Stored records:
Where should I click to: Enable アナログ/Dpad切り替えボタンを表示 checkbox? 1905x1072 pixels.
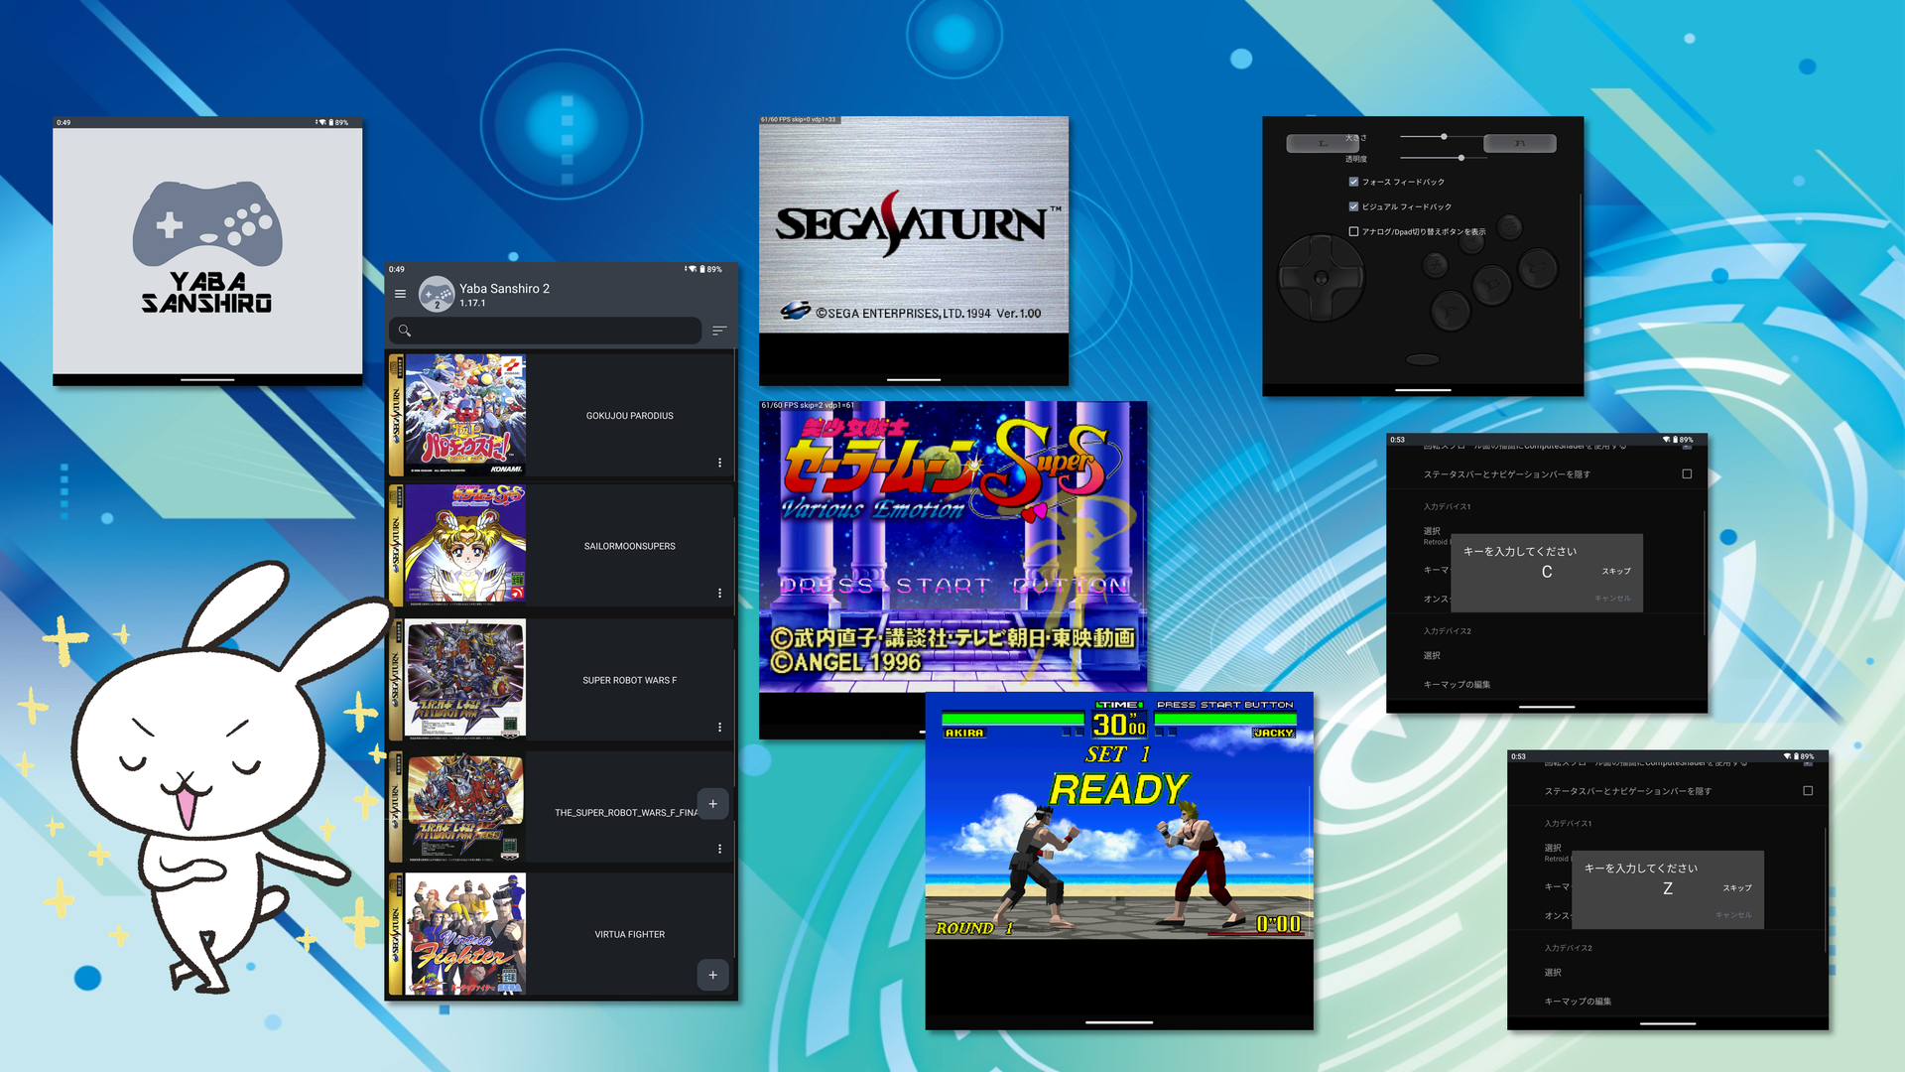[1353, 231]

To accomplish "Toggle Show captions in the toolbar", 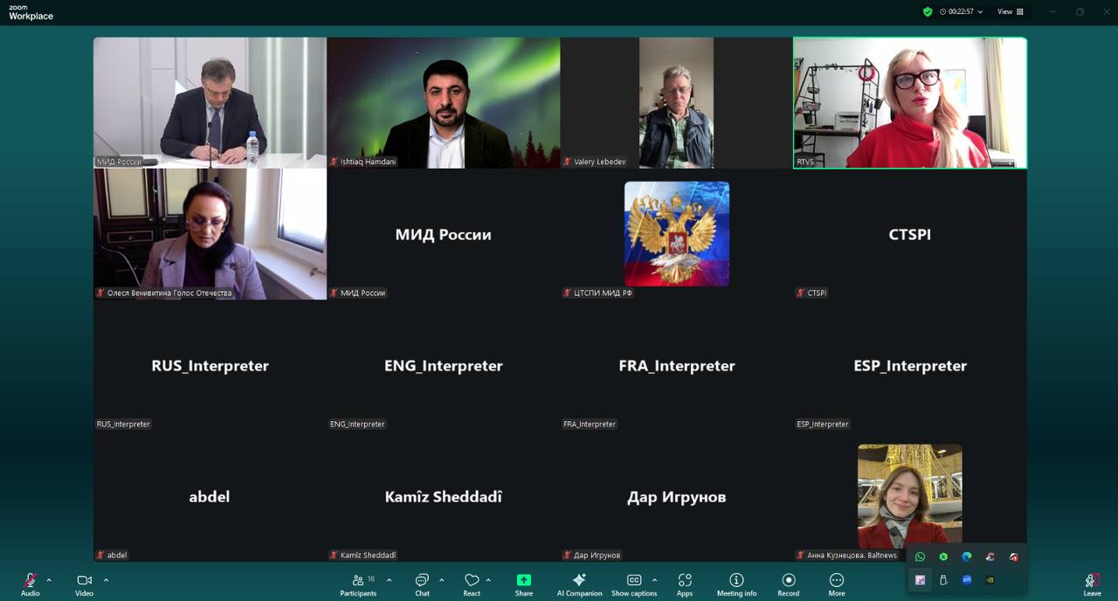I will tap(634, 584).
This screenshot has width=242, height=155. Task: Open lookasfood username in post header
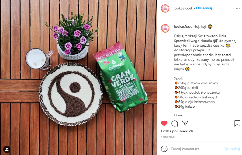(183, 8)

### Task description
Set down only the lines running from the line with "This screenshot has" to the end of the entries, inclusive; omit every picture.

### Reply to the task
This screenshot has width=242, height=155. Task: Open lookasfood username in post header
(183, 8)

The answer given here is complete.